Colorado-Based Westmoreland Coal Considers Bankruptcy Protection
A Colorado-based coal company with mines in Montana and Wyoming is considering restructuring options, including filing for bankruptcy protection, after seeing demand drop and dealing with more than $1 billion in debt.
Westmoreland Coal Co. said in its annual report to shareholders and the Securities and Exchange Commission that it may seek bankruptcy protection from its creditors, or that an involuntary petition for bankruptcy could be filed against the company.
"Either of which could have a material adverse impact on our business, financial condition, results of operations and cash flows, and could place our shareholders at significant risk of losing all of their investment in our shares," the report read.
The company hired financial and restructuring advisers in March to look at ways to strengthen Westmoreland's balance sheet, including through a possible Chapter 11 bankruptcy reorganization. The company acknowledged in the annual report that a bankruptcy filing could risk losing the confidence of its customers and suppliers and cause additional revenue problems.
Jesse Noel, Westmoreland's director of environmental and regulatory affairs, said Thursday that the three Montana mines are profitable and that he hopes at the end of the day they're going to be there, Yellowstone Public Radio reported .
"We've got some debt to restructure and something is going to happen," Noel said. "I don't know what's going to happen. It could be one of a number of things."
Noel was participating in a discussion of coal and oil industry representatives at the invitation of U.S. Rep. Greg Gianforte, R-Montana.
Work at Westmoreland's mines wouldn't necessarily stop with a bankruptcy, just as it didn't with other coal company bankruptcies in recent years including industry giants Arch Coal and Peabody Energy.
Of greater concern would be Westmoreland's ability to secure private reclamation bonds at a time when it's financially stressed, said Andy Roberts, research director for global coal markets at consulting firm Wood Mackenzie.
"Montana won't allow them to mine without a bond, so there could be issues at Rosebud mine in that eventuality," Roberts said, referring to a Westmoreland mine that provides fuel to southeastern Montana's Colstrip power plant. However, he added that the company already has set aside more than $200 million in bonds for reclamation work in Montana alone.
Westmoreland's heavy debt load is made worse by problems specific to some of its mines, such as in New Mexico, where the company bought the San Juan mine that serves a power plant that's looking to get out of coal earlier than expected, Roberts said.
Meanwhile, the company's mines in Canada must contend with government policies that aim to phase out coal.
Those types of market uncertainties mean the impact of a Westmoreland bankruptcy likely would vary within the different communities where it has mines.

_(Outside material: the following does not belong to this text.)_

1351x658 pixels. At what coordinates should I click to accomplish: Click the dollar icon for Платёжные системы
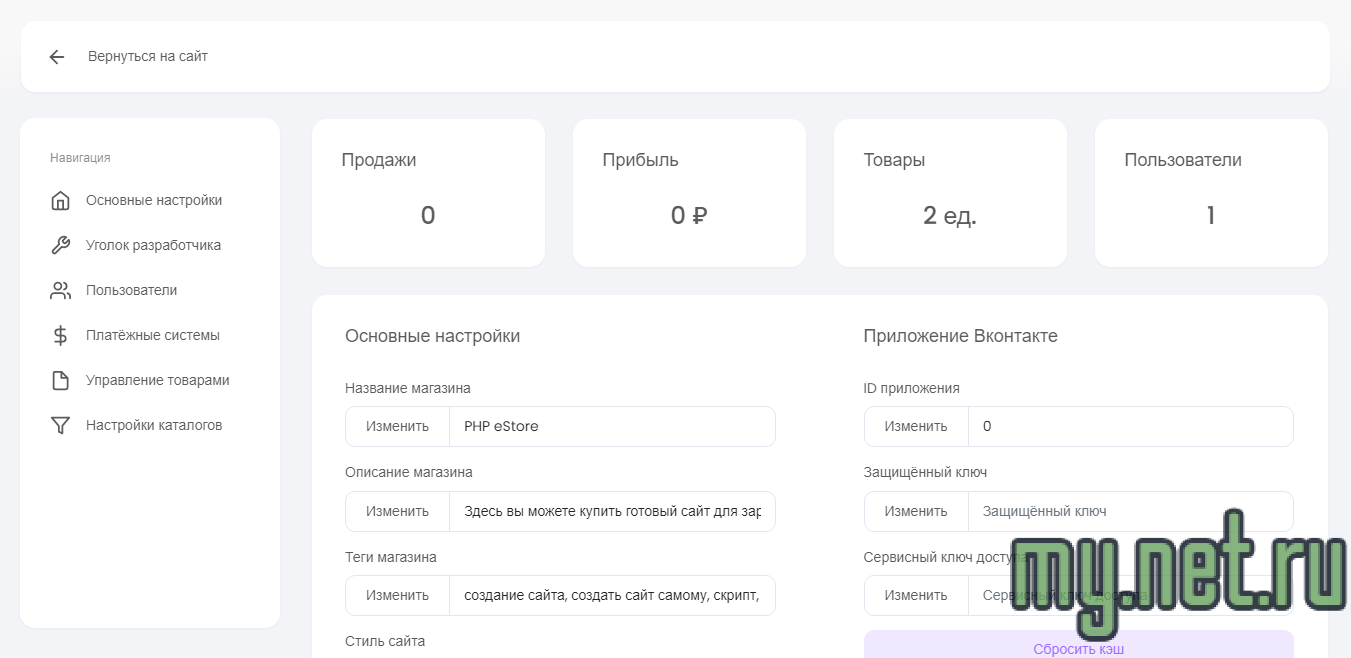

In Montana, the company operates large strip mines that provide an economy of scale, making them more efficient than the company's underground mines in Colorado, said Robert Godby, director of the Energy, Economics and Public Policy Center at the University of Wyoming. The Colorado mines provide coal to utilities where the fuel already is on the margin, which leaves those mines especially vulnerable to being shut down.
"If there is a bankruptcy, the Montana mines, they are revenue producing assets," Godby said. "The last thing you want to do is turn off that. That's killing the goose that's going to lay the golden egg."

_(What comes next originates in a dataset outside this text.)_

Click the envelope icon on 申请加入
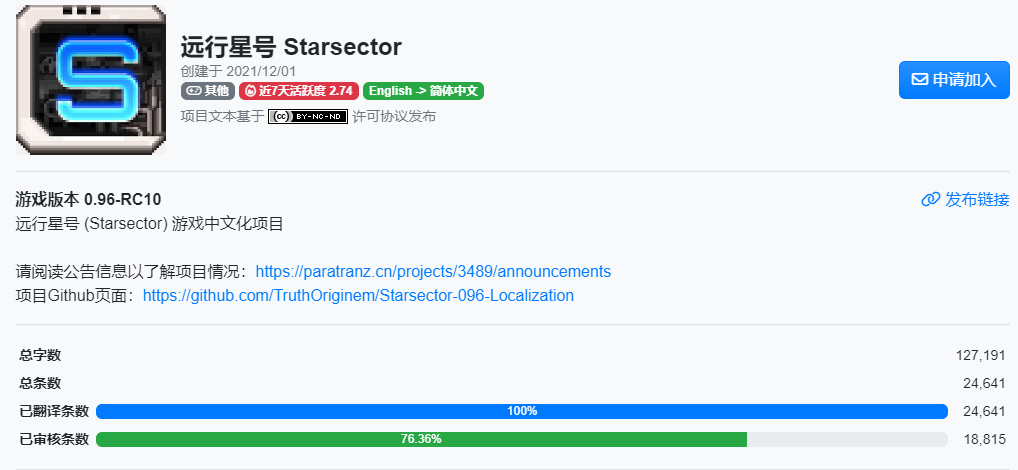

However, two of Colstrip's four units are scheduled to shut down by 2022, meaning the amount of coal the plant needs from Rosebud would drop sharply.
The company's other major Montana mine, the Absaloka Mine on the Crow Indian Reservation, already has seen demand for drop. The Crow tribe agreed in 2016 to reduce its severance tax to keep the mine running.

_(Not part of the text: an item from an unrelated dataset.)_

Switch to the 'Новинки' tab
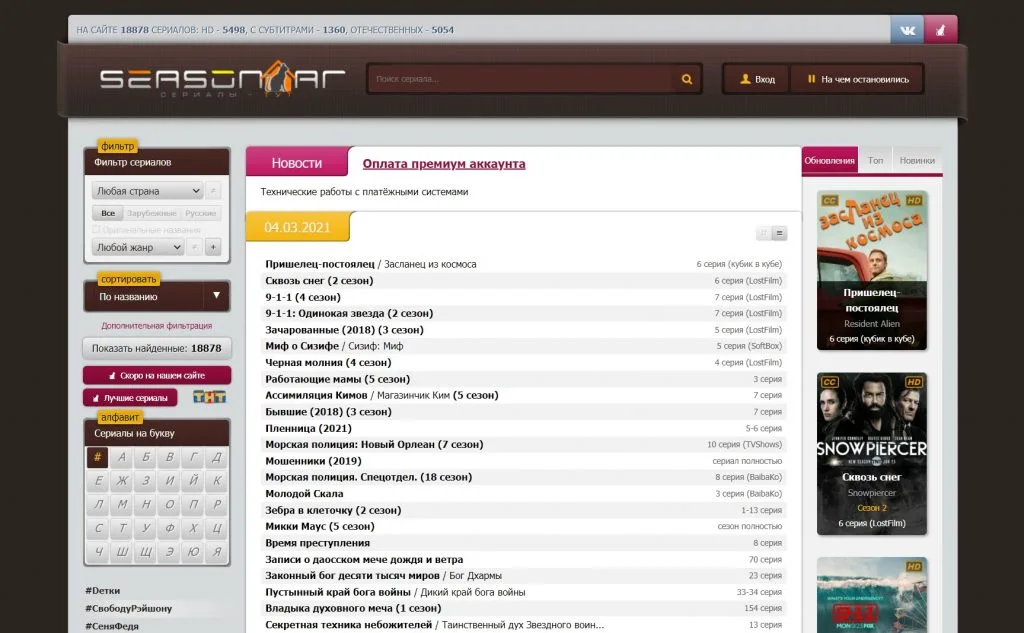This screenshot has width=1024, height=633. [917, 160]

Englewood-based Westmoreland doesn't have contracted sales set beyond 2019 for either the Rosebud or Absaloka mine, The Billings Gazette reported.
The company also operates a small mine in eastern Montana called Savage Mine and Kemmerer Mine in southwestern Wyoming.
In all, the company has 14 mines and a power plant in the U.S. and Canada.
Westmoreland stock closed at just over 34 cents a share on the NASDAQ on Monday. The stock has been falling steadily since January 2017, when it cost $18.45 a share.